Extracted data entries:
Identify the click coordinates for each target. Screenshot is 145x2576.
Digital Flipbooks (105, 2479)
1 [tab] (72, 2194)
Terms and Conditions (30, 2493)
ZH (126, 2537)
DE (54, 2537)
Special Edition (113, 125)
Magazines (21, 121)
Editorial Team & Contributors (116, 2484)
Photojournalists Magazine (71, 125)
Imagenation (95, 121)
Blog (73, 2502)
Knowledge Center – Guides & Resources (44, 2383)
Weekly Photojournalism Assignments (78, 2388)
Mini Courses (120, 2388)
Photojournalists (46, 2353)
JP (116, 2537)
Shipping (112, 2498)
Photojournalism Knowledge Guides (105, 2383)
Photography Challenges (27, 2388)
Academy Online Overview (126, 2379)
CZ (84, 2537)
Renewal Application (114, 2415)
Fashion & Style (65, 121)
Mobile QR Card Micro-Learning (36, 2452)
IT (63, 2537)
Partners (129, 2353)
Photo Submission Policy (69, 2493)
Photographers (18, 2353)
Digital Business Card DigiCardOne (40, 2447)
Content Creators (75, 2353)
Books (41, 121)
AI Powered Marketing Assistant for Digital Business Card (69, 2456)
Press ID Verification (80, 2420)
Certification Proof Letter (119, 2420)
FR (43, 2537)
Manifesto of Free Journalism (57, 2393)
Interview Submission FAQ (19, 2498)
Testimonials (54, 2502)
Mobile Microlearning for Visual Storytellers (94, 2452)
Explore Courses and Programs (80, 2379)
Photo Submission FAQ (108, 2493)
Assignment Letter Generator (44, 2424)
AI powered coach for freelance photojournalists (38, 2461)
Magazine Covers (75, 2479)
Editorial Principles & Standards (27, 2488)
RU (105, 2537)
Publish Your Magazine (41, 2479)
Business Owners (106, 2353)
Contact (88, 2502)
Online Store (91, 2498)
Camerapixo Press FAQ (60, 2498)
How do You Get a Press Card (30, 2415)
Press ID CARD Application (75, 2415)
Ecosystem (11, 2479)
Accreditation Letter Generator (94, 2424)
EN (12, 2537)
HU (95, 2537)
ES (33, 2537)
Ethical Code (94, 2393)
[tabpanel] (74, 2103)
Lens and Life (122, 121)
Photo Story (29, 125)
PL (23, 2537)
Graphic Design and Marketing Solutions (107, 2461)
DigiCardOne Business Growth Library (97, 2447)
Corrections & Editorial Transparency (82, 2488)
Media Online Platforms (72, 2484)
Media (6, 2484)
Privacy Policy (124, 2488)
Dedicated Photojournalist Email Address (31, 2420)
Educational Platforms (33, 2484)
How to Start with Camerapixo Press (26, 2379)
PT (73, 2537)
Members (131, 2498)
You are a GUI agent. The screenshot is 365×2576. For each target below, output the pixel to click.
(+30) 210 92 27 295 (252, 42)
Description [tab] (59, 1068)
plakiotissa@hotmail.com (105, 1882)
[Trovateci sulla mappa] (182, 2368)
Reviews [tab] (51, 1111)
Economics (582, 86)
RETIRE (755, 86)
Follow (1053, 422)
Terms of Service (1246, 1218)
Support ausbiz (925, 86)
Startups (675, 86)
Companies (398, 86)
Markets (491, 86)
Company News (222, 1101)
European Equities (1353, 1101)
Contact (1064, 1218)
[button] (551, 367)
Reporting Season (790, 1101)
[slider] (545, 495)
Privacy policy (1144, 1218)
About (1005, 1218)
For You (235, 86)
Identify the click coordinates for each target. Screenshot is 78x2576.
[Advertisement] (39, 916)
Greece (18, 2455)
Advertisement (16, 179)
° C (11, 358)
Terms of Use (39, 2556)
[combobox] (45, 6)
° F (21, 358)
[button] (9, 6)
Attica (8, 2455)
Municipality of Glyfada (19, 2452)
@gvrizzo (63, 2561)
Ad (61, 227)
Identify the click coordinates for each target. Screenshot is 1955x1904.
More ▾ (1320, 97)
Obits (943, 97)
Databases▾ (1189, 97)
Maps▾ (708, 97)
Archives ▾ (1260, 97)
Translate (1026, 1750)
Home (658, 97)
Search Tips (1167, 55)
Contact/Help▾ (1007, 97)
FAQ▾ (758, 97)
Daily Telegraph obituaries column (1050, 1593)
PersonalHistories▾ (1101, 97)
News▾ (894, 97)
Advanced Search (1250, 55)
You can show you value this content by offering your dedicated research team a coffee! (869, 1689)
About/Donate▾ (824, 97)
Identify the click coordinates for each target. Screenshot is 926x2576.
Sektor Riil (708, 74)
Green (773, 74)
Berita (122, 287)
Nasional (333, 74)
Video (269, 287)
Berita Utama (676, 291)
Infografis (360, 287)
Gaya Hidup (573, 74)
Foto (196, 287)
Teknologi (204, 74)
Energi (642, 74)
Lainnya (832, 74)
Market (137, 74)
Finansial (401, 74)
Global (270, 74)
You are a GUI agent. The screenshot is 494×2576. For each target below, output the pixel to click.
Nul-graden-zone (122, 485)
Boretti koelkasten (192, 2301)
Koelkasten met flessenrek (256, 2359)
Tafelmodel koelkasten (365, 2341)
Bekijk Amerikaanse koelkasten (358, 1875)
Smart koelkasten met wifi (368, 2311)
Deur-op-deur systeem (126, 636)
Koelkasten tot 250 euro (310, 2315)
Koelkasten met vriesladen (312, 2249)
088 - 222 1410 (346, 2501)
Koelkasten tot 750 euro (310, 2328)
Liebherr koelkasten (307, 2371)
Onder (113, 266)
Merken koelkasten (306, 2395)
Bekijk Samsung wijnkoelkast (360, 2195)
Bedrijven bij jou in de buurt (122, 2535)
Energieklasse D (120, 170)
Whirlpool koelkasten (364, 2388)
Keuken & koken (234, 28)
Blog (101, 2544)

* [EXERCISE INSTRUCTIONS] For this exercise, output exactly the lines above from the line with "Screenshot is 78x2576." to the line with "Advanced Search (1250, 55)", counting both, and leave out the rest.

* [FINISHED TASK]
Identify the click coordinates for each target. Screenshot is 78x2576.
[Advertisement] (39, 916)
Greece (18, 2455)
Advertisement (16, 179)
° C (11, 358)
Terms of Use (39, 2556)
[combobox] (45, 6)
° F (21, 358)
[button] (9, 6)
Attica (8, 2455)
Municipality of Glyfada (19, 2452)
@gvrizzo (63, 2561)
Ad (61, 227)
Identify the click coordinates for each target. Screenshot is 1955x1904.
More ▾ (1320, 97)
Obits (943, 97)
Databases▾ (1189, 97)
Maps▾ (708, 97)
Archives ▾ (1260, 97)
Translate (1026, 1750)
Home (658, 97)
Search Tips (1167, 55)
Contact/Help▾ (1007, 97)
FAQ▾ (758, 97)
Daily Telegraph obituaries column (1050, 1593)
PersonalHistories▾ (1101, 97)
News▾ (894, 97)
Advanced Search (1250, 55)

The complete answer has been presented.